Thank you so much for your answer. This whole process has been really nerve-wracking and confusing, as you may imagine, and now I feel like I have some tools and knowledge to use! :) I really appreciate it!!!

I think it is a good idea to add some T4 to your meds; however, since you are taking a fairly low dose of T3, and since reducing the T3 would have an immediate effect, while adding T4 would take about 4 weeks to get 90% of the final effect on serum Free T4 levels, I think it would be better to just add a low dose of T4 and then slowly raise the dosage to get you up to middle of its range.  Along the way, you should re-test Free T4 and Free T3 every 4 weeks or so.  While going through this change, if there is any need to reduce Free T3,  you can reduce the T3 dosage and get a quick response.  

Before even starting on the above, I think you should be tested for Free T3 Vitamin D, B12, selenium and ferritin.  I say that because you need to know your Free T3 level, and also because hypo patients are frequently too low in the ranges for the other 4 tests.  If possible I would even get tested for adrenal function.  The best test for that is a 24 hour saliva cortisol (4 samples).  

I haven't heard of anyone that has been on T3 only for as long as you, but I don't think you need to worry about converting the T4 med to T3, even though it might take a while to get that function working normally again.  Having adequate ferritin and selenium is important for proper conversion, so that is why I suggested testing for those to establish a baseline.  

Hi gimel,

Honestly, I don't remember precisely and I don't have any of that old labwork on hand. I do remember there being an issue with RT3 in the labs, but I don't recall the hypothyroidism ever being treated with T4 + T3 simultaneously. I've never been put on Synthroid or any similar equivalent (dessicated thyroid, etc).

I have definitely felt like I've been on a rollercoaster but didn't really consider that it could be more stable. I have depended very heavily on caffeine and that has eliminated the downs for the most part, but at the cost of literally 6+ cups of green tea and/or coffee (with espresso) per day. I also coped with it by taking the T3 at night before bed so I wouldn't get a sharp spike.

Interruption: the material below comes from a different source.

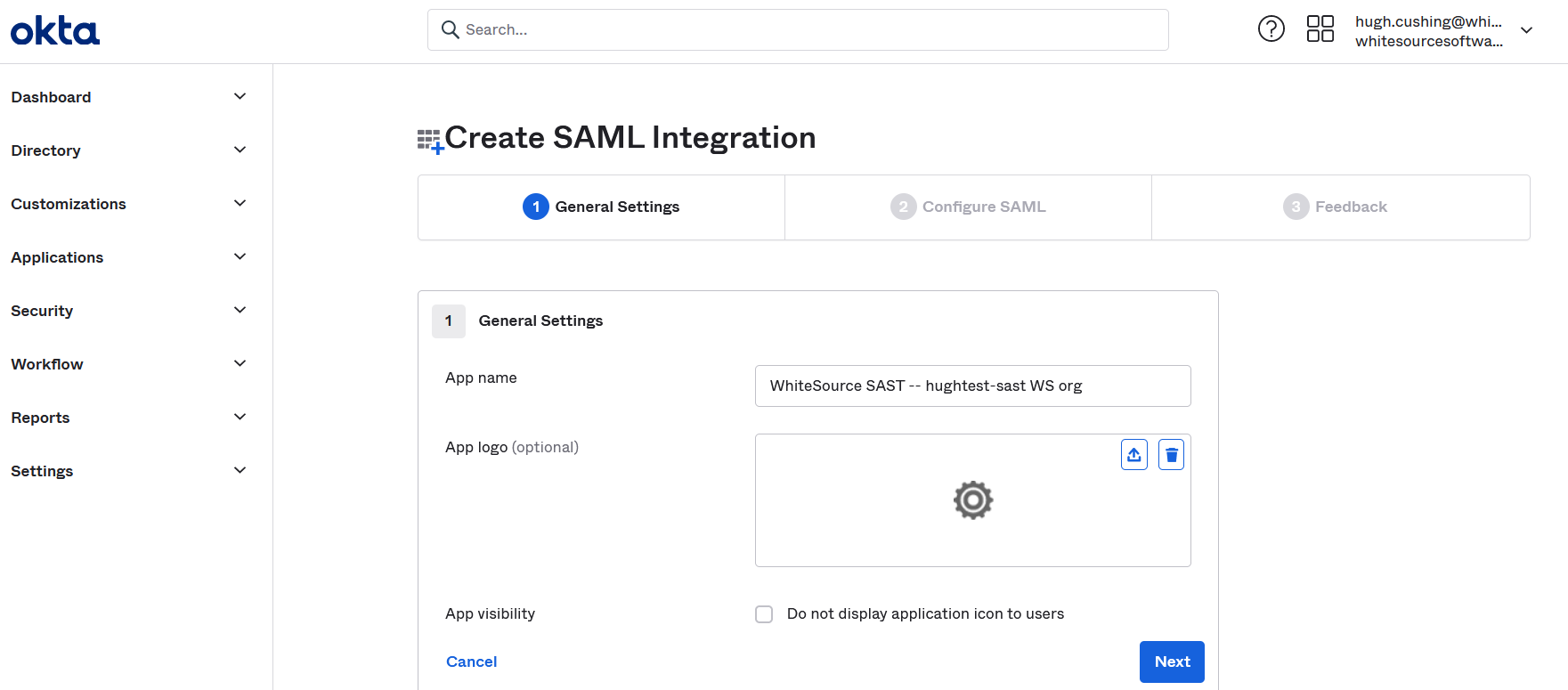Click the search magnifier icon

Anyway, my big concern is that I'm going to mess with my meds for nothing. I'm worried I've already lost the ability to convert T4 to T3. I mean, it's been 3 years. My labs have my T4 and TSH at nearly nothing -

T4, total: 0.2 with a reference range of 4.5-12.5
TSH: 0.1 with a ref range of 0.5-4.7

And my dose hasn't changed in at least two years (probably realistically two and a half years) so I would imagine my T4 and TSH have looked for a long time. :-/

Going on a T3 only medication is a somewhat extreme regimen when the patient has a big problem with Reverse T3 dominance, and has been unable to correct it by other methods.  What were the conditions that made your doctor think it best to put you on Cytomel only?  Do you have lab results from before going on the Cytomel that you can post, along with their reference ranges?  Also, what symptoms were you having before starting on the Cytomel?  Are you having any symptoms now?  

You absolutely need to add a source of T4 to your meds.  One of the functions of T4 is a storage hormone, available for conversion to T3 when needed.  Without T4, you must feel like your are on a roller coaster due to the quick effect of T3, peaking at about 3+ hours after the dose, and then dropping off over the next 3+ hours, with no T4 available to level you out.

In addition T4 also serves other important functions.  No way should your Free T4 level be left essentially at zero.  We have lots to talk about, but let's start with all this.